Nella scuola materna, dove opero, il rapporto con gli insegnanti è buono, mi lasciano la massima libertà di eseguire le attività. Sono contrario ad alcuni educatori, che operano separando i bambini sordi dal resto della classe udente e costruendo negativamente quel muro "invisibile" tra i sordi e gli udenti. Gli insegnanti ed io operiamo insieme, riunendoci e scambiandoci le nostre idee. ritengo che sia fondamentale far conoscere la lingua e la cultura dei sordi agli udenti, siano adulti o bambini. Gli insegnanti, mediante un corso di aggiornamento approvato dal Comune di Torino, imparano la LIS, per poi poterla usare con i bambini sordi e migliorando così l' ambiente comunicativo. Tutto ciò è previsto dal progetto della Coop. DIRE.

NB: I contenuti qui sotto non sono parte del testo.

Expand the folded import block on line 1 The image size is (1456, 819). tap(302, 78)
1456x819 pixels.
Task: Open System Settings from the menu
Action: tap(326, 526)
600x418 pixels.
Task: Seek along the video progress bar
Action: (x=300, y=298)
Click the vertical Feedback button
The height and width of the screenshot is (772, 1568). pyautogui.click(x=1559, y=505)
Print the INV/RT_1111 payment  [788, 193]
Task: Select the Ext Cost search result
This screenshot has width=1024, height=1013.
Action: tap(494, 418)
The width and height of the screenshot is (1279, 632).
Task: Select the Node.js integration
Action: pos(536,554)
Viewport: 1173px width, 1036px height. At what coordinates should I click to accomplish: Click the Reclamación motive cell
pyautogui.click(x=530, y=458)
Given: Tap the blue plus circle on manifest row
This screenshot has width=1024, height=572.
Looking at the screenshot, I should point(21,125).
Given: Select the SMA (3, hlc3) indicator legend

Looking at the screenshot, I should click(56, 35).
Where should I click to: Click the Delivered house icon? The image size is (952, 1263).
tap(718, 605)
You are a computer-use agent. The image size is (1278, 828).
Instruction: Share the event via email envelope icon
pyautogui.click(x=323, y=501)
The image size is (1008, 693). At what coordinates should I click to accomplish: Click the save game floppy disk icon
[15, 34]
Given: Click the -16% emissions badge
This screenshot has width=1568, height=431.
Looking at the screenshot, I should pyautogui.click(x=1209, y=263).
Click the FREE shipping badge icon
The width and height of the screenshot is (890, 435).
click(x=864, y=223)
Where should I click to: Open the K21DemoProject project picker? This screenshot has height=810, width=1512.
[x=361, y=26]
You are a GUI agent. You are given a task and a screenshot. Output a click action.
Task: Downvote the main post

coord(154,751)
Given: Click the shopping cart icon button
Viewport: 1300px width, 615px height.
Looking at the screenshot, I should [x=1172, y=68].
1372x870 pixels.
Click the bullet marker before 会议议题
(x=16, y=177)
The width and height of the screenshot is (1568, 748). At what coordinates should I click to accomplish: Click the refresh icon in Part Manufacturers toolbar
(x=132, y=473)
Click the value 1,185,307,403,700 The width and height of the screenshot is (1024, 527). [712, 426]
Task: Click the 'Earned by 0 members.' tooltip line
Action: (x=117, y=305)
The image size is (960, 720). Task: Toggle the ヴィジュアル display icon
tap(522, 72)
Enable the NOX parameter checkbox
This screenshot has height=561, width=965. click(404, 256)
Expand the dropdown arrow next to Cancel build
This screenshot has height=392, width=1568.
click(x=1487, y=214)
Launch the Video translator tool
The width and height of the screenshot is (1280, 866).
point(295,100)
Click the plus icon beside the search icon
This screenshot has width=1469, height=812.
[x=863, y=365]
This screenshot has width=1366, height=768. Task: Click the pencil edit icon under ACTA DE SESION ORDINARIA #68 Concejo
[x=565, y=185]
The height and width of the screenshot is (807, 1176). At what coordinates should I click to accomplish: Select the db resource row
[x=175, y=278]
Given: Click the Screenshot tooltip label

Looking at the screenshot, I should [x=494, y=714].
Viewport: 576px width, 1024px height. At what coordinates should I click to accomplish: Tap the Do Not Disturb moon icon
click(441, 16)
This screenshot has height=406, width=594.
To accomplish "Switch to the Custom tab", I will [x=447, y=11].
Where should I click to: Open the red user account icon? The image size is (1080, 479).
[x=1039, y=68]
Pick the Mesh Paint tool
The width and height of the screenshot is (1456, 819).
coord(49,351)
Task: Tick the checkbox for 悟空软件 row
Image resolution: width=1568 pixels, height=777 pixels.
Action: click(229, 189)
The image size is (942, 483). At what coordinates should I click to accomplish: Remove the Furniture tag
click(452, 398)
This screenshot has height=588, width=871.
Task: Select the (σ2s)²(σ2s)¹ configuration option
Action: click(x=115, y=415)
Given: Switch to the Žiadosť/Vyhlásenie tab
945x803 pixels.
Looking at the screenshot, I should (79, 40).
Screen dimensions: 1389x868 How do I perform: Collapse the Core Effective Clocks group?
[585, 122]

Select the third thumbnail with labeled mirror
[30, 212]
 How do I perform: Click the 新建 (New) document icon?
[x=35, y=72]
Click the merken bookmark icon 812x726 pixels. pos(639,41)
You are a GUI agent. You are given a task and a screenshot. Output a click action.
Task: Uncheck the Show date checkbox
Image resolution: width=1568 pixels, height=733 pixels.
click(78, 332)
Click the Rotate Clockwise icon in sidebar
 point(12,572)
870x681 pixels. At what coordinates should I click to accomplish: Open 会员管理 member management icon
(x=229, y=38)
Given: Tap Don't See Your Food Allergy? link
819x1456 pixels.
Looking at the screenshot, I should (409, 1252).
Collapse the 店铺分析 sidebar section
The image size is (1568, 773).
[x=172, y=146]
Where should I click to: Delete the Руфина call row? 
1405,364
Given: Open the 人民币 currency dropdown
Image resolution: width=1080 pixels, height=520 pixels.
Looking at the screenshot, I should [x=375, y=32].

La terza esperienza educativa in corso è con un bambino di 11 anni. La sua competenza comunicativa è scarsa, sia in LIS, sia in italiano. Ciò è dovuto alla confusione dell'ambiente comunicativo: in famiglia tutti parlano, tranne la madre che segna. Il bambino è sveglio e curioso, però la barriera comunicativa gli impedisce di apprendere tutto quello che succede intorno. Talvolta la famiglia e la scuola lo mettono in crisi e sotto pressione con l'italiano. I primi 2 giorni di osservazione a scuola sono stati terribili per me. Le insegnanti di sostegno spiegavano al bambino sordo con l'italiano ed il bambino apprendeva faticosamente e, puntualmente, si annoiava. Alla prima riunione ho mostrato agli insegnanti di sostegno la carenza in italiano e la successiva difficoltà di apprendimento. All'inizio, le insegnanti erano contrarie al mio punto di vista, successivamente si sono dovute ricredere. Le mie prime attività cercavano di intervenire con la LIS nel caso che il bambino non avesse capito le spiegazioni delle insegnanti di sostegno. Mi sono accorto che tale sistema non funzionava. Infatti faceva maggiormente confondere il bambino, dato che non ha ancora pienezza comunicativa in nessuna delle due lingue. Nella successiva riunione, ho consigliato alle insegnanti che sarebbe stato meglio, in certe ore, se io avessi lavorato solo con lui, separando la comunicazione in LIS dall'italiano, in un'altra aula. E, in più, ho suggerito di pianificare meglio il lavoro tra le insegnanti di classe, quelle di sostegno e me. Fornendomi del materiale didattico e riguardante l'argomento che si svolgeva in classe, potevo spiegarlo al bambino sordo in LIS, aumentando le sue conoscenze intellettive. Tale sistema funziona bene, anche perché la curiosità e l'interesse del bambino è aumentata. Nelle mie ore è consentita la presenza dell'insegnante di sostegno, che si informa su come si lavora con un bambino sordo. Ora la scuola e le insegnanti sono più aperte alle mie attività.

Concludo così la relazione, sperando che la mia esperienza vi possa servire in futuro.

Claudio Baj

(1) CUMMINS JIM, 1979 "Linguistic Interdependence and the Educational Development of Bilingual Children" Review of Educational Research 49, 222/251. Citato in Johnson R.E., Liddell S.K., Erting C.J. Educazione degli studenti sordi Ed. Anicia, Roma 1991 pag. 33.